# Lesson 14 - Introduction to DataFrames

## DataFrames

The Spark **DataFrame** is high-level data structure used for working with structured data. The structure of a DataFrame is similar to that of a table. A DataFrame is a essentially an RDD containing several objects of type **`Row`**. A Row in Spark is an ordered collection of objects. Each Row in a DataFrame must contain the same number of elements. All of the elements at the same position in each of the Rows combine together to form a **`Column`**. Each row in a DataFrame is intended to represent an individual record or observation, and each column is intended to represent a specific value or piece of information that has been recorded for each of the records. 

The Spark DataFrame is inspired by similar data structures in R and in the pandas package for Python.

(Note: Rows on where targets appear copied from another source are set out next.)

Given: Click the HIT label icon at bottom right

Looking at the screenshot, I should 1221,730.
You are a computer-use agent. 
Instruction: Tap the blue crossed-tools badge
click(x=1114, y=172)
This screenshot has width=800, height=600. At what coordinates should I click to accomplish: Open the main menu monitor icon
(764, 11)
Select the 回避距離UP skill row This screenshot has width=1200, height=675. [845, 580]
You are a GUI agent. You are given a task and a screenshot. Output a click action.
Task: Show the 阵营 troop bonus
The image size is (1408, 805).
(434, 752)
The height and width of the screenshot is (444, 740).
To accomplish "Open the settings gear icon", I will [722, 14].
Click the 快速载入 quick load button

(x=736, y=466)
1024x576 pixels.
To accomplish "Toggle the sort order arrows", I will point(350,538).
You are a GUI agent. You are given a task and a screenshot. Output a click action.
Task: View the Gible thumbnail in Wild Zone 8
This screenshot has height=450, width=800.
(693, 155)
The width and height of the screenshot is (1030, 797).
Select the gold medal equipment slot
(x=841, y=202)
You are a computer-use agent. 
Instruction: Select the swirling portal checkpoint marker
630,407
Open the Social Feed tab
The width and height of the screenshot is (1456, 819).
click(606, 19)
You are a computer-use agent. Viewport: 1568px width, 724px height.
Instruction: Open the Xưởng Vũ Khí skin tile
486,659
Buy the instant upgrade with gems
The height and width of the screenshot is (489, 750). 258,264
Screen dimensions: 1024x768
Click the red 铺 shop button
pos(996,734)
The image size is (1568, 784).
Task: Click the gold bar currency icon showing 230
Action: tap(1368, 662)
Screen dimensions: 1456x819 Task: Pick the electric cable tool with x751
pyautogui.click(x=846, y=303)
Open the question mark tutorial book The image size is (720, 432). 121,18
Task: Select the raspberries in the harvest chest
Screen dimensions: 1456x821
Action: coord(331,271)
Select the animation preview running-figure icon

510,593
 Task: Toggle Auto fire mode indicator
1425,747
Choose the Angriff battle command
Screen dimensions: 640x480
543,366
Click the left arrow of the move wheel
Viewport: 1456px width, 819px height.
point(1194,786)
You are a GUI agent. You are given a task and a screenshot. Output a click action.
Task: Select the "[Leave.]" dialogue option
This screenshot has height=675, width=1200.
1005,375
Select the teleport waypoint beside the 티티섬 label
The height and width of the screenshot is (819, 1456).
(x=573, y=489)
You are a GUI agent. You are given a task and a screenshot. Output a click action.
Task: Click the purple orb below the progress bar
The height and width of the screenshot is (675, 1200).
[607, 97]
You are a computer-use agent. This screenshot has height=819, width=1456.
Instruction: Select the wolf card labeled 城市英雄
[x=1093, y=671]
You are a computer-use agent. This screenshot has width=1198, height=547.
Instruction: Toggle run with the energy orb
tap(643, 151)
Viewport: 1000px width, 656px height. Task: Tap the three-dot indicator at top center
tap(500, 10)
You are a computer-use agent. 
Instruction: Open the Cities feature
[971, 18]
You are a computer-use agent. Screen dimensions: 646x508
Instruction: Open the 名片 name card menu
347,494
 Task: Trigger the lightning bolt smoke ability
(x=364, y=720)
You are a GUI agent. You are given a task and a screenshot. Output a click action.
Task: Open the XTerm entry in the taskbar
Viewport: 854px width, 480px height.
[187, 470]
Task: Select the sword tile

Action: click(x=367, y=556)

Some key differences between DataFrames in Spark and these other languages are:

1. Spark DataFrames are immutable. 
2. Spark DataFrames are distributed. 
3. Transformations performed on Spark DataFrames are evaluated lazily. 
4. Transformations performed on Spark DataFrames are highly optimized to improve performance.

## Spark Data Types

Every column in a DataFrame has a data type associated with it. The data types used by Spark are based on Scala data types and differ somewhat from the data types available in Python. Before continuing on to discuss DataFrames in detail, we need to take a moment to remove some common Spark data types. 

* **String Data Types.** Spark provides a `string` data type that is directly equivalent to the python `str` type. 
* **Integer Data Types.** Spark provides several data types for storing integers of different sizes. These include the 1 byte `byte` type, the 2-byte `short` type, the 4-byte `integer` type, and the 8-byte `long` type. In contrast, Python provides a single `int` data type that is capable of scaling based on need. 
* **Floating Point Data Types.** Spark provides two data types for storing floating point numbers. These are the 4-byte `float` type and the 8-byte `double` type. As with integers, Python provides as single `float` data type that scales according to need. 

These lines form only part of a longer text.